> _DATASET ENTRIES_
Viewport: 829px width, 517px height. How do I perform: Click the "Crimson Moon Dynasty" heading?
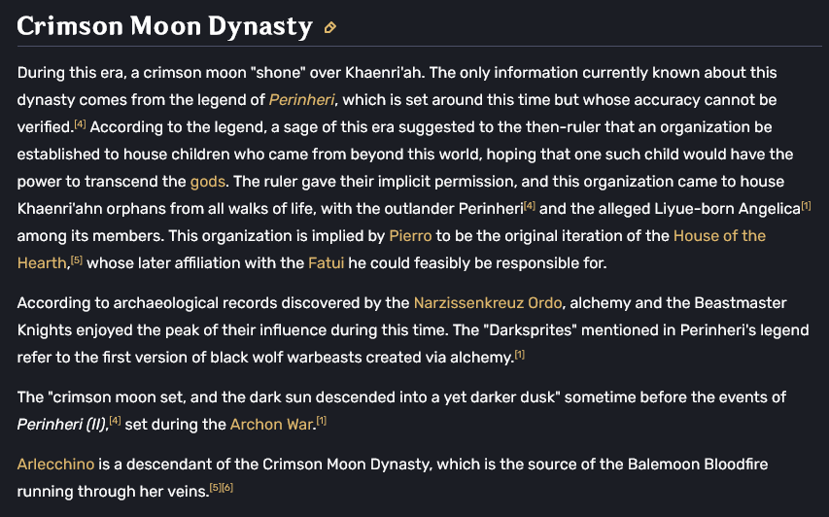tap(165, 25)
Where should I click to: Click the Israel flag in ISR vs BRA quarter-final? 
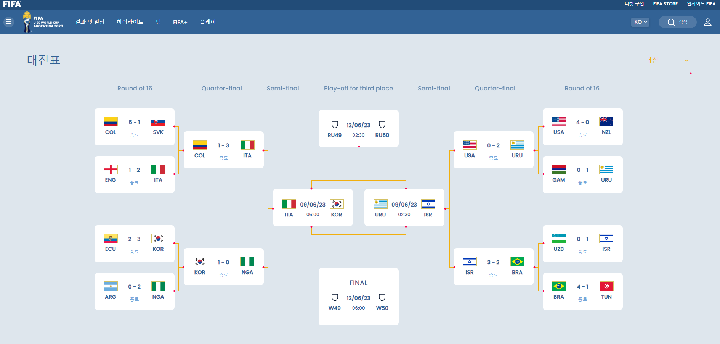(x=470, y=262)
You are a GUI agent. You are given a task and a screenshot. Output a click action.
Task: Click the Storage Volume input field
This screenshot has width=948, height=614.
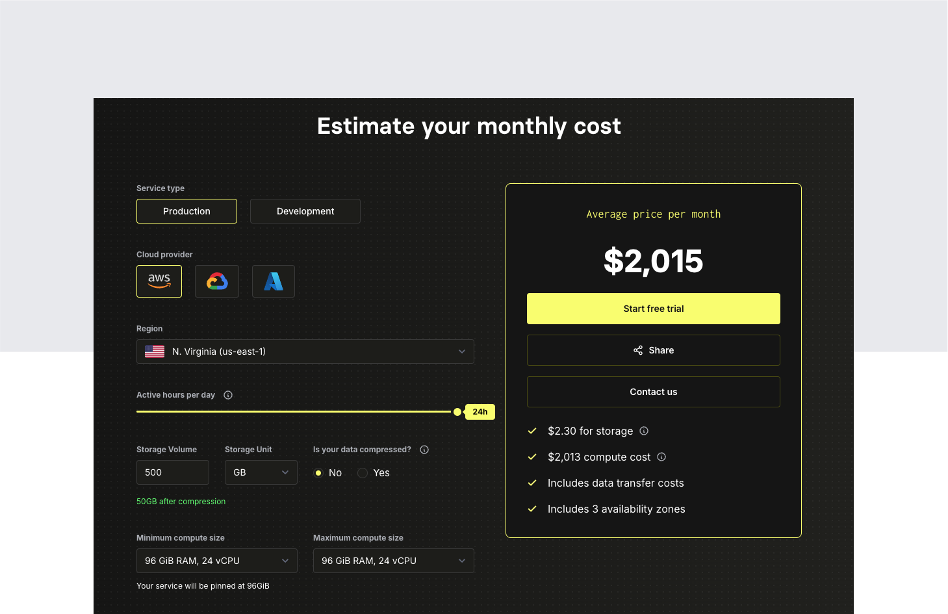(x=173, y=472)
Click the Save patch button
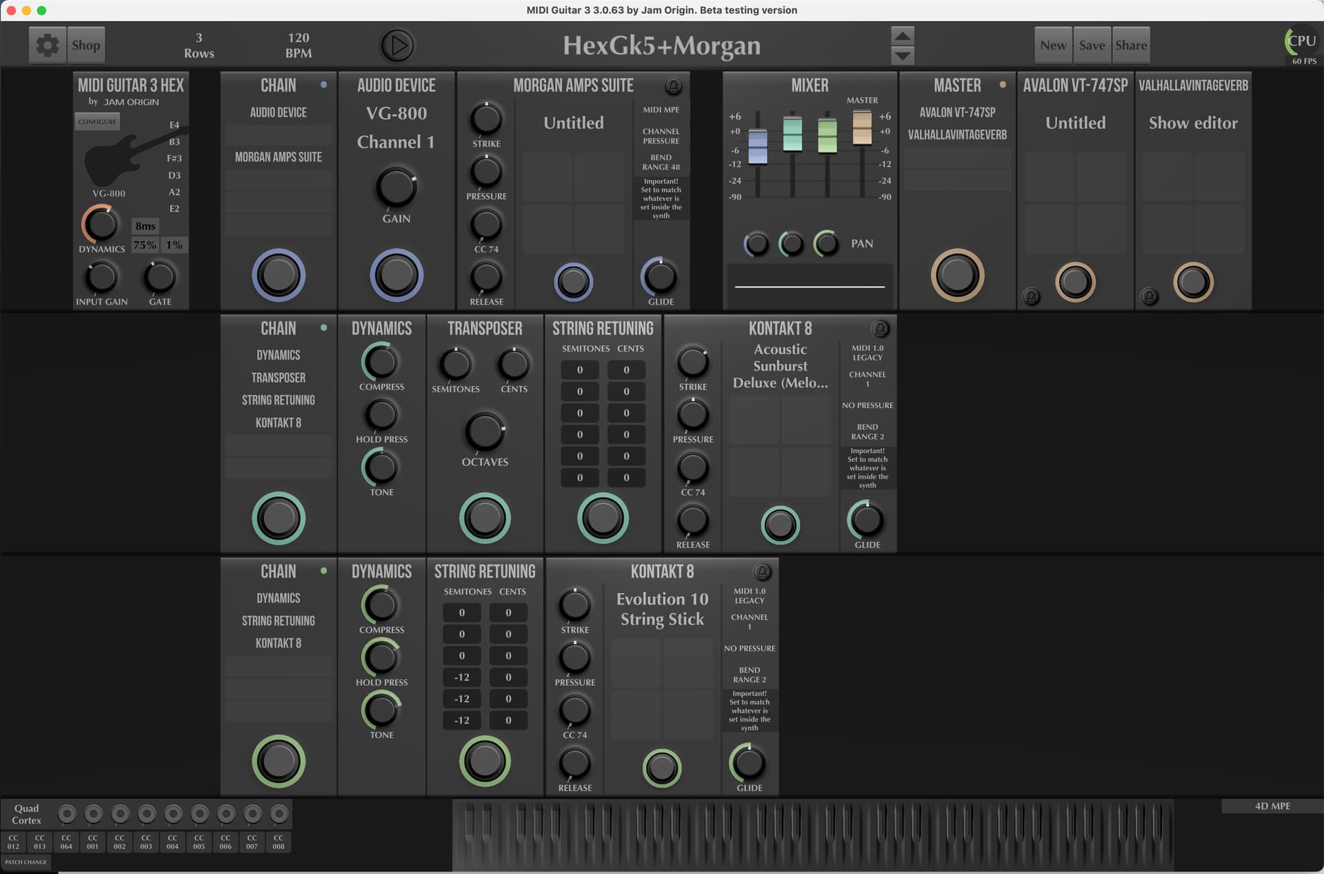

> _PROBLEM TO SOLVE_
Please set down the records exactly, and keep every image out of the copy.

> _ANSWER TO THE EXERCISE_
Viewport: 829px width, 517px height. How do I perform: Click the "Crimson Moon Dynasty" heading?
tap(165, 25)
Where should I click to: Click the Israel flag in ISR vs BRA quarter-final? 
(x=470, y=262)
You are a GUI agent. You are given a task and a screenshot. Output a click action.
Task: Click the Storage Volume input field
This screenshot has width=948, height=614.
(x=173, y=472)
Click the Save patch button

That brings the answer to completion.